Mr. Worsaae has created an ingenious painted and projected forest backdrop that changes from spring to winter when the Ice Maiden and her entourage pursue the young man. With Craig Miller's lighting transformations these changes cinematically shift the action.

``The Steadfast Tin Soldier'' (set to music by Bizet) is the familiar tale of the toy soldier (William Pizzuto) who falls in love with a paper ballerina (Laura Young), and when she's blown into the fireplace he jumps in after her. In the flames, their love fuses into a tin heart. Marks and Wells extend the plot by setting it within a 19th-century family Christmas. The toys the children get as presents become life-size dancers and act out their story in a set that's a duplicate of the doll house. There are more than a few references here to George Balanchine's Christmas classic, ``The Nutcracker.''

Various adventures and effects are added to the little love story. Nine toy soldiers march out of a big box. Even better, the Tin Soldier gets pushed out the window by his rival, a nasty jack-in-the-box (Karl Condon), and makes an incredible journey back to the family. Here, the scale changes rapidly and magically when a little boy finds the soldier on the street and sails it off in a paper boat. Switch to the real Pizzuto in a person-sized boat, sailing straight into the mouth of an enormous fish. Having swallowed him, the fish heads for an enormous hook that's dangling nearby. Blackout. Switch to the family having dinner; the father begins to serve a big roasted fish, and guess what he finds inside!

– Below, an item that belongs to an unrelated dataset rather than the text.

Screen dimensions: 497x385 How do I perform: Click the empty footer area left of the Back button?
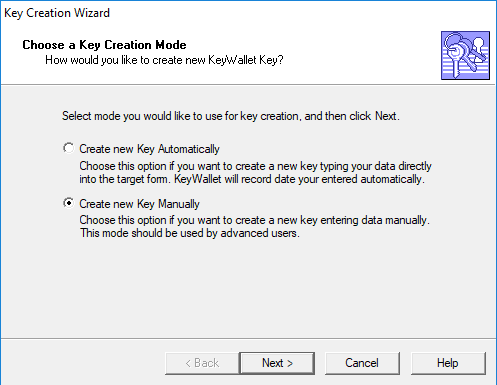click(x=83, y=363)
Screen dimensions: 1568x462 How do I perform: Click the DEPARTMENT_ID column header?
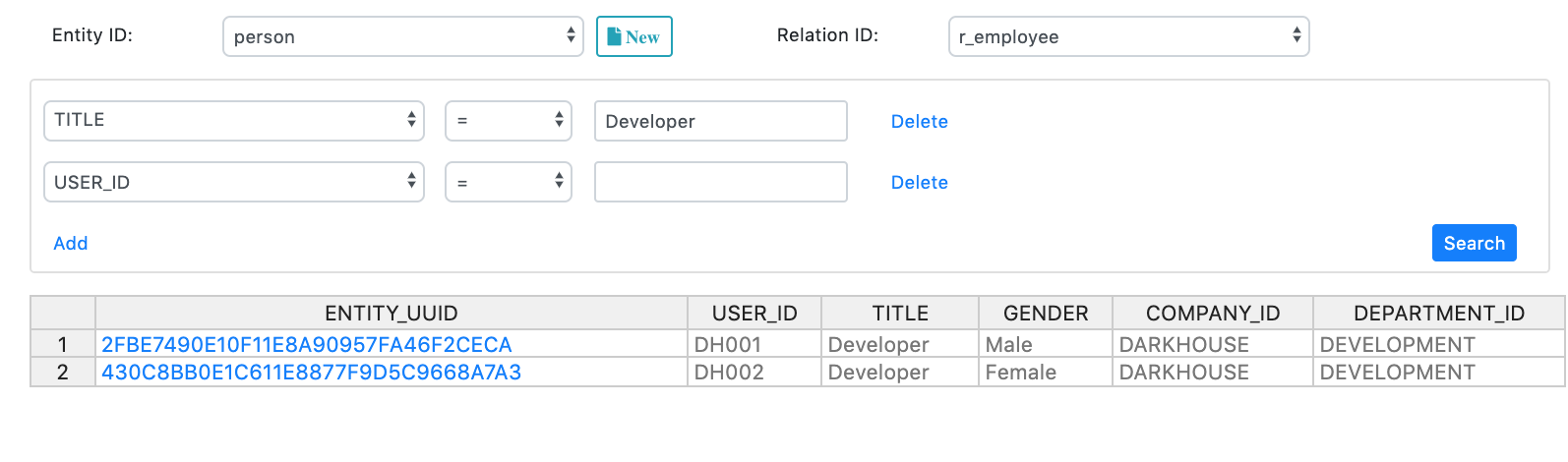click(1438, 314)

The third story, ``The Wild Swans,'' is more complicated and less well known. There's a jealous stepmother (Anamarie Sarazin), a virtuous princess (Lori Nowak) who nearly sacrifices her life to release her 11 brothers from the stepmother's evil spell, and a happy ending that includes a smitten but strangely ineffectual Prince Charming (Iouri Borodine).

As the evening progressed, I felt increasingly satiated with Worsaae's beautiful costumes and effects and deprived of dancing. Not that there isn't any dancing in the ``Tales.'' The corps and principals work hard and create the right looks - peasants and icicle-sprites in the first ballet, broadly painted toys, and naturalistic family members in the second, and noble courtiers and enemy witches in the last. But the scale and intensity of the dancing don't vary. Except in the virtuosic courtship of the ``Tin Soldier'' dolls, the choreographers have set a fairly limited step vocabulary. The principals do attractive lifts and posings; the ensembles whirl and extend their limbs, whirl and extend, in unison or interminable canonic patterns. For a company of fewer than 40 dancers, ``Tales of Hans Christian Andersen'' is spectacular and opulent. It's a display of theater arts, though, more than the glories of technique.